5 missing foreigners sought in Sahara after hostage battle

ALGIERS, Algeria

Islamic militants took hundreds of hostages at a gas plant in the Sahara Desert last Wednesday. The standoff lasted four days. Algerian special forces stormed the complex. Thirty-seven hostages and 29 militants were killed in the ensuing battle.

Five foreign workers remain unaccounted for and were believed to have escaped into the desert and gotten lost.

The Ain Amenas gas plant, jointly run by BP, Norway's Statoil and the Algerian state oil company, is located deep in the Sahara, some 800 miles (1,300 kilometers) south of the Mediterranean coast, with few population centers nearby.

More than 700 people work at the facility, including 130 foreigners from 26 countries who were targeted by the militants. The Islamists caught as many of those foreign workers as they could and wrapped some with explosives to use as human shields.

Many foreign and Algerian workers hid and then slipped out of the sprawling facility into the hard featureless desert, eventually reaching the Algerian soldiers who had surrounded the complex.

The hostages could also have died in the fiery shootouts at the plant after being draped with explosive belts. Seven of the bodies recovered have yet to be identified because of their degraded condition, authorities said.

The $2 billion natural gas complex, which came online in 2006, was showing signs of life again Tuesday. Dozens of workers swarmed in to clean it up after experts went through and removed explosives that had been planted by militants.
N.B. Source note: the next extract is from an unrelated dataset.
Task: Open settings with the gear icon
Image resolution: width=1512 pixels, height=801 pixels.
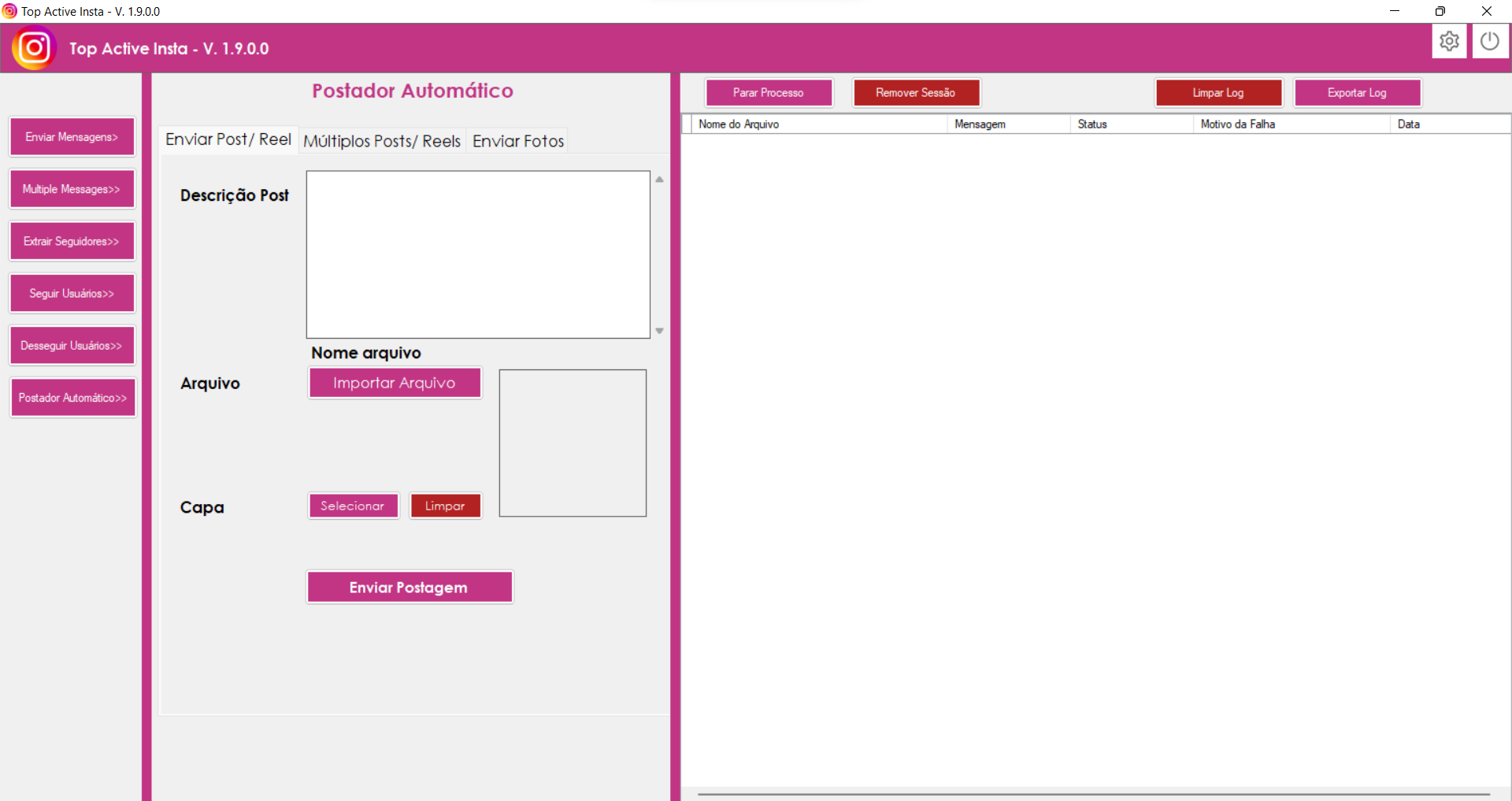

The audacious attack showed the improved capabilities of al-Qaida-linked groups in the Sahara. Some 32 militants - coming from across North Africa, with two from Canada - participated in the attack. Three were captured and the rest killed. Algeria said the group came from northern Mali, hundreds of miles away, sneaking across the borders of Libya and Niger before finally entering Algeria.

A group called the Masked Brigade claimed responsibility for the attack, saying it came in retaliation for Algeria's support of a recent French military operation against Islamist extremists in northern Mali and promised further such attacks. The group said the operation was two months in the planning.

The Associated Press contributed to this report.